OBJECTIVE: Reproduce all the records below, switching every "Image resolution" to "Screen size" and leaving everything else unchanged.

Stored data:
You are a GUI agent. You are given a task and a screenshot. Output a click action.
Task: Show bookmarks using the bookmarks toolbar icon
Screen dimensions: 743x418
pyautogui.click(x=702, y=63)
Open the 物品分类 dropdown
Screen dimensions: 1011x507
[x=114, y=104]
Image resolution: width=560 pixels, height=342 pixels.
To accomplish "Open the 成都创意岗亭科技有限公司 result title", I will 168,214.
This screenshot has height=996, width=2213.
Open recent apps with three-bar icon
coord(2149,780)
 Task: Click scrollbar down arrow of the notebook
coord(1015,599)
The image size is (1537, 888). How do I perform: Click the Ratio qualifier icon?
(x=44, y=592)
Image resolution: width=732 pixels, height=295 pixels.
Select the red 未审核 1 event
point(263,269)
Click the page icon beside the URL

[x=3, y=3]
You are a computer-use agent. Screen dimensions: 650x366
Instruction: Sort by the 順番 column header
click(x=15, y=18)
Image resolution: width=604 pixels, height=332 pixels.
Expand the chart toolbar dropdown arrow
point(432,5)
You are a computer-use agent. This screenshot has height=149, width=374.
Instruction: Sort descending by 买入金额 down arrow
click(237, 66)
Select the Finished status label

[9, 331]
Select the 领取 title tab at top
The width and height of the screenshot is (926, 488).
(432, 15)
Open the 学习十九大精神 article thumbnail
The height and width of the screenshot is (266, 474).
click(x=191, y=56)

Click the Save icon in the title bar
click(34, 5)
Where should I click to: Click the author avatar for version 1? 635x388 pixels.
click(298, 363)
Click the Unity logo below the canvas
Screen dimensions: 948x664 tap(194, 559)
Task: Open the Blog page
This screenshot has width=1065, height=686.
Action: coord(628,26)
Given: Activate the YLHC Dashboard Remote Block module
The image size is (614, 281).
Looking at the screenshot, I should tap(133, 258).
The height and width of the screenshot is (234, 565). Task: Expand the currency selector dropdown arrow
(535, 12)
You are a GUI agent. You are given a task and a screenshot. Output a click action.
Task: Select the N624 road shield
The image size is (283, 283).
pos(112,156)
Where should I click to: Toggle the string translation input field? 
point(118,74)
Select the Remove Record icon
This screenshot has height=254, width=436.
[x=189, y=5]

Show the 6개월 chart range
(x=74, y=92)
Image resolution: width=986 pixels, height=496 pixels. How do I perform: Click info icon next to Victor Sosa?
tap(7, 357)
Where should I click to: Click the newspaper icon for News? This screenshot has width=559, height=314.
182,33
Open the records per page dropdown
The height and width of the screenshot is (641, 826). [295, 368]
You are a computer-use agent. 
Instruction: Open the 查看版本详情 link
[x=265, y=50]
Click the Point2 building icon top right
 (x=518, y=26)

EXERCISE SOLUTION:
You are a GUI agent. You are given a task and a screenshot. Output a click action.
Task: Show bookmarks using the bookmarks toolbar icon
Screen dimensions: 743x418
pyautogui.click(x=702, y=63)
Open the 物品分类 dropdown
Screen dimensions: 1011x507
[x=114, y=104]
Screen size: width=560 pixels, height=342 pixels.
To accomplish "Open the 成都创意岗亭科技有限公司 result title", I will 168,214.
This screenshot has height=996, width=2213.
Open recent apps with three-bar icon
coord(2149,780)
 Task: Click scrollbar down arrow of the notebook
coord(1015,599)
The image size is (1537, 888). How do I perform: Click the Ratio qualifier icon?
(x=44, y=592)
Screen size: width=732 pixels, height=295 pixels.
Select the red 未审核 1 event
point(263,269)
Click the page icon beside the URL

[x=3, y=3]
You are a computer-use agent. Screen dimensions: 650x366
Instruction: Sort by the 順番 column header
click(x=15, y=18)
Screen size: width=604 pixels, height=332 pixels.
Expand the chart toolbar dropdown arrow
point(432,5)
You are a computer-use agent. This screenshot has height=149, width=374.
Instruction: Sort descending by 买入金额 down arrow
click(237, 66)
Select the Finished status label

[9, 331]
Select the 领取 title tab at top
The width and height of the screenshot is (926, 488).
(432, 15)
Open the 学习十九大精神 article thumbnail
The height and width of the screenshot is (266, 474).
click(x=191, y=56)

Click the Save icon in the title bar
click(34, 5)
Where should I click to: Click the author avatar for version 1? 635x388 pixels.
click(298, 363)
Click the Unity logo below the canvas
Screen dimensions: 948x664 tap(194, 559)
Task: Open the Blog page
This screenshot has width=1065, height=686.
Action: coord(628,26)
Given: Activate the YLHC Dashboard Remote Block module
The image size is (614, 281).
Looking at the screenshot, I should tap(133, 258).
The height and width of the screenshot is (234, 565). Task: Expand the currency selector dropdown arrow
(535, 12)
You are a GUI agent. You are given a task and a screenshot. Output a click action.
Task: Select the N624 road shield
The image size is (283, 283).
pos(112,156)
Where should I click to: Toggle the string translation input field? 
point(118,74)
Select the Remove Record icon
This screenshot has height=254, width=436.
[x=189, y=5]

Show the 6개월 chart range
(x=74, y=92)
Screen size: width=986 pixels, height=496 pixels. How do I perform: Click info icon next to Victor Sosa?
tap(7, 357)
Where should I click to: Click the newspaper icon for News? This screenshot has width=559, height=314.
182,33
Open the records per page dropdown
The height and width of the screenshot is (641, 826). [295, 368]
You are a computer-use agent. 
Instruction: Open the 查看版本详情 link
[x=265, y=50]
Click the Point2 building icon top right
 (x=518, y=26)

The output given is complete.